By Yascha Mounk
It has been a good decade for dictatorship. The global influence of the world’s most powerful authoritarian countries, China and Russia, has grown rapidly. For the first time since the late nineteenth century, the cumulative GDP of autocracies now equals or exceeds that of Western liberal democracies.
Even ideologically, autocrats appear to be on the offensive: at the G-20 summit in June, for instance, President Vladimir Putin dropped his normal pretense that Russia is living up to liberal democratic standards, declaring instead that “modern liberalism” has become “obsolete.”
Conversely, it has been a terrible decade for democracy. According to Freedom House, the world is now in the 13th consecutive year of a global democratic recession. Democracies have collapsed or eroded in every region, from Burundi to Hungary, Thailand to Venezuela. Most troubling of all, democratic institutions have proved to be surprisingly brittle in countries where they once seemed stable and secure.
In 2014, I suggested in these pages that a rising tide of populist parties and candidates could inflict serious damage on democratic institutions. At the time, my argument was widely contested. The scholarly consensus held that demagogues would never win power in the long-established democracies of North America and western Europe.
And even if they did, they would be constrained by those countries’ strong institutions and vibrant civil societies. Today, that old consensus is dead. The ascent of Donald Trump in the United States, Matteo Salvini in Italy, and Jair Bolsonaro in Brazil has demonstrated that populists can indeed win power in some of the most affluent and long-established democracies in the world.
And the rapid erosion of democracy in countries such as Hungary and Venezuela has shown that populists really can turn their countries into competitive authoritarian regimes or outright dictatorships. The controversial argument I made five years ago has become the conventional wisdom.
But this new consensus is now in danger of hardening into an equally misguided orthodoxy. Whereas scholars used to hope that it was only a matter of time until some of the world’s most powerful autocracies would be forced to democratize, they now concede too readily that these regimes have permanently solved the challenge of sustaining their legitimacy.
Having once believed that liberal democracy was the obvious endpoint of mankind’s political evolution, many experts now assume that billions of people around the world will happily forgo individual freedom and collective self-determination. Naive optimism has given way to premature pessimism.
The new orthodoxy is especially misleading about the long-term future of governments that promise to return power to the people but instead erode democratic institutions. These populist dictatorships, in countries such as Hungary, Turkey, and Venezuela, share two important features: first, their rulers came to power by winning free and fair elections with an anti-elitist and anti-pluralist message.

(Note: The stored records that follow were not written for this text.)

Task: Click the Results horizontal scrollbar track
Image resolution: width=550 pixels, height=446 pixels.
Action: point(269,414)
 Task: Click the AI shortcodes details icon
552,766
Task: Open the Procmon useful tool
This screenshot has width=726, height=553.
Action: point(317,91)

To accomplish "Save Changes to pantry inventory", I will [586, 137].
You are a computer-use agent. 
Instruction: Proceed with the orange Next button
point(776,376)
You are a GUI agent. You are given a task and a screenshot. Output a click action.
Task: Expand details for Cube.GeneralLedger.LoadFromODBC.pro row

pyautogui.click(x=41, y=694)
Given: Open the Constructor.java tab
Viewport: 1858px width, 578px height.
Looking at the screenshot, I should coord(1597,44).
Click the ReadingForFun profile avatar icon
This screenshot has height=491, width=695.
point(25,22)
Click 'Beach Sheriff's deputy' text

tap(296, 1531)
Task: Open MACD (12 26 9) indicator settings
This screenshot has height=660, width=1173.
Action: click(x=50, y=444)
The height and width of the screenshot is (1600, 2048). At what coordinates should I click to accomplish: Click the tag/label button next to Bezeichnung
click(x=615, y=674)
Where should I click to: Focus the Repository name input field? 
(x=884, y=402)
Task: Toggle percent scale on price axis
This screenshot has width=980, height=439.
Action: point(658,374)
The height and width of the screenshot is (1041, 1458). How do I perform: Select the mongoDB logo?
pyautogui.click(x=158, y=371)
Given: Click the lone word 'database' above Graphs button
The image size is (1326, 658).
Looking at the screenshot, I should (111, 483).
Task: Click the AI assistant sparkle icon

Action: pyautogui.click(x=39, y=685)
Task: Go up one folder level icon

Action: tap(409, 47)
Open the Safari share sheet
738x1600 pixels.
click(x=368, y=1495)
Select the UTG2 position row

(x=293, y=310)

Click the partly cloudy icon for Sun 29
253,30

Second, these leaders subsequently used those victories to concentrate power in their own hands by weakening the independence of key institutions, such as the judiciary; curtailing the ability of opposition parties to organize; or undermining critical media outlets. (By “populist dictatorships,” I mean both outright dictatorships, in which the opposition no longer has a realistic chance of displacing the government through elections, and competitive authoritarian regimes, in which elections retain real significance even though the opposition is forced to fight on a highly uneven playing field.)
According to the new orthodoxy, the populist threat to liberal democracy is a one-way street. Once strongman leaders have managed to concentrate power in their own hands, the game for the opposition is up. If a significant number of countries succumb to populist dictatorship over the next years, the long-term outlook for liberal democracy will, in this view, be very bleak.
But this narrative overlooks a crucial factor: the legitimacy of populist dictators depends on their ability to maintain the illusion that they speak for “the people.” And the more power these leaders concentrate in their own hands, the less plausible that pretense appears.
This raises the possibility of a vicious cycle of populist legitimacy: when an internal crisis or an external shock dampens a populist regime’s popularity, that regime must resort to ever more overt oppression to perpetuate its power. But the more overt its oppression grows, the more it will reveal the hollowness of its claim to govern in the name of the people. As ever-larger segments of the population recognize that they are in danger of losing their liberties, opposition to the regime may grow stronger and stronger.
The ultimate outcome of this struggle is by no means foreordained. But if the past decade has been depressingly bad for democracy, the next one may well turn out to be surprisingly tough on autocrats.